Authored by: Maria on Saturday, February 23 2008 @ 09:49 PM MST
Hi,
Just wanted to say I have all the symptoms you mentioned.it's been 5 years since the first time I notice this problem.I am in mid 30's and beeing all this time alone and away from all friends and real life, have being mocked at work,even my family doctor hates to see me!
I have no place in the world.every day I feel thats the day they wil fire me.
At school no boby wants to be in the same group with me,even though I am very active with good marks.Many days happened I though what kind of life is tha????????
NO LIFE!
Why I'm even alive.What I'm good for?While people are runing away from me.
My boss thousands of time verypoliticaly and even rudly mentioned this to me.Whta can I do?
I just try not to loose faith.I hope this Dr. Finkelstein story is true.
If any one tried it,please let me know.Pleeeeeeeeeeeeeease

I ahd tried all different possible clinical,cosmetic,dental,......procedures,...NO LUCK!
Sorry!I don't have any good news.Just know we should cross fingers.Don't loose your hope and faith.
Suffering since 6 years of age......
Authored by: shayyy on Thursday, April 17 2008 @ 06:55 PM MDT
Its as if I could have written that myself, only im 16.
I have had bad breath for as long as I can remember. I think about killing myself everyday and I never do because I think of how young I am, and how much I have yet to expierence, except it won't be any fun when I can't just be myself. I wake everyday and think, why me?
How can god let me live such torture every single day. But its not his fault. Im only 16 and I feel as though I know my future, it 10 years from now ill be as lonely as I am right now, and ill still have bad breath. I just want this curse to end. I want to laugh and have a boyfriend. And enjoy my life. Bad breath is ruining my life so far. And id hate to live much longer knowing it will still be with me. Im sorry if I have went on about my story, I wanted to comment you and tell you that reading your story made me cry, because someone out there actually knows what its like. Thankyou for reading this if you did, and thankyou for writing your story.
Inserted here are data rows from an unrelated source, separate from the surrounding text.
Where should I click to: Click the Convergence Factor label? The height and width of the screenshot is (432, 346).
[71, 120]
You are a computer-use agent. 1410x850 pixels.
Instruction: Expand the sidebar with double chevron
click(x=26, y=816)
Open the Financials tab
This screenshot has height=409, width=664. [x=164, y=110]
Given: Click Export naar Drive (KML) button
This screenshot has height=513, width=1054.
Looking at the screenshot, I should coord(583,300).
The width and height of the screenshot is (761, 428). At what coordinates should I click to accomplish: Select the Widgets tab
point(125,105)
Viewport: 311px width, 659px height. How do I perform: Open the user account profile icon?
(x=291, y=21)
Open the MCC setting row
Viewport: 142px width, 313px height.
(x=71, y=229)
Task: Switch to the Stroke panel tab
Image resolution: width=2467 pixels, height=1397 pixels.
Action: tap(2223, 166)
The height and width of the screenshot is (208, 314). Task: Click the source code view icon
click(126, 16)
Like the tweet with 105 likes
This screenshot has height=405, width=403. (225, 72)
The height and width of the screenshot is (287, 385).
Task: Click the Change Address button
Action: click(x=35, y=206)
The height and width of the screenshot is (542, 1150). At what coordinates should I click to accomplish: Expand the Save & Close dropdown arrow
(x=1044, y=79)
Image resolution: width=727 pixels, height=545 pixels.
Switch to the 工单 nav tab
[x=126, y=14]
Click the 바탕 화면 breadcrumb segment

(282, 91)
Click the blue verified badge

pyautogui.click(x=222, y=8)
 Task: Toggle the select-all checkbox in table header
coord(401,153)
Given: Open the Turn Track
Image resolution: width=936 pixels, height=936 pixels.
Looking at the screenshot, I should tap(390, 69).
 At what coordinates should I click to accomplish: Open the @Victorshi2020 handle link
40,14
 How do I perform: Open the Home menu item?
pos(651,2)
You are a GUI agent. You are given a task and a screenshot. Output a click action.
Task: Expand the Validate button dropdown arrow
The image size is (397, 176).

Suffering since 6 years of age......
Authored by: inyourface! on Monday, December 01 2008 @ 06:40 PM MST
it is also me, I see my self when i read your story. I have no life, im a spontaneous and social person by nature, but I hide it from the world, I apparent to be a shy and quiet person who doesn't like to speak or have social contact, but it is just to hide my bad breath...im 29 years old, and I have suffered whole my life of bb and I also have suffered many humiliations. Im been living out of my original country for 6 years now, i have no family here..and of course ...no girlfriend either. I feel terribly lonely and I have been chronically depressed by this, and some time I really would like to kill my self, but I cant loose the hope, Im happy about this forum...i hope we will find cure and get a normal life.-
Suffering since 6 years of age......
Authored by: badbreathcure on Monday, June 15 2009 @ 10:02 AM MDT
Hi, bad breath is not a constant. You are lucky to have a man who dotes on you bad breath or not. Just keep working at it and one day you will discover that your efforts have paid off. meanwhile check out my blog www.howtocurebadbreadth.blogspot.com for more on this.

Lilian.
Suffering since 6 years of age......
Authored by: mark on Tuesday, January 05 2010 @ 02:45 AM MST
You are not the only one living with the similar condition believe me, I had bad breath for 19 years and still have and shame is written all over my face. I cannot even tell anyone even though they know i have bad breath. People think we dont know about our bad breath and I think thats the bad part of it. I just hope that one day it will a thing of the past so we must not lose hope.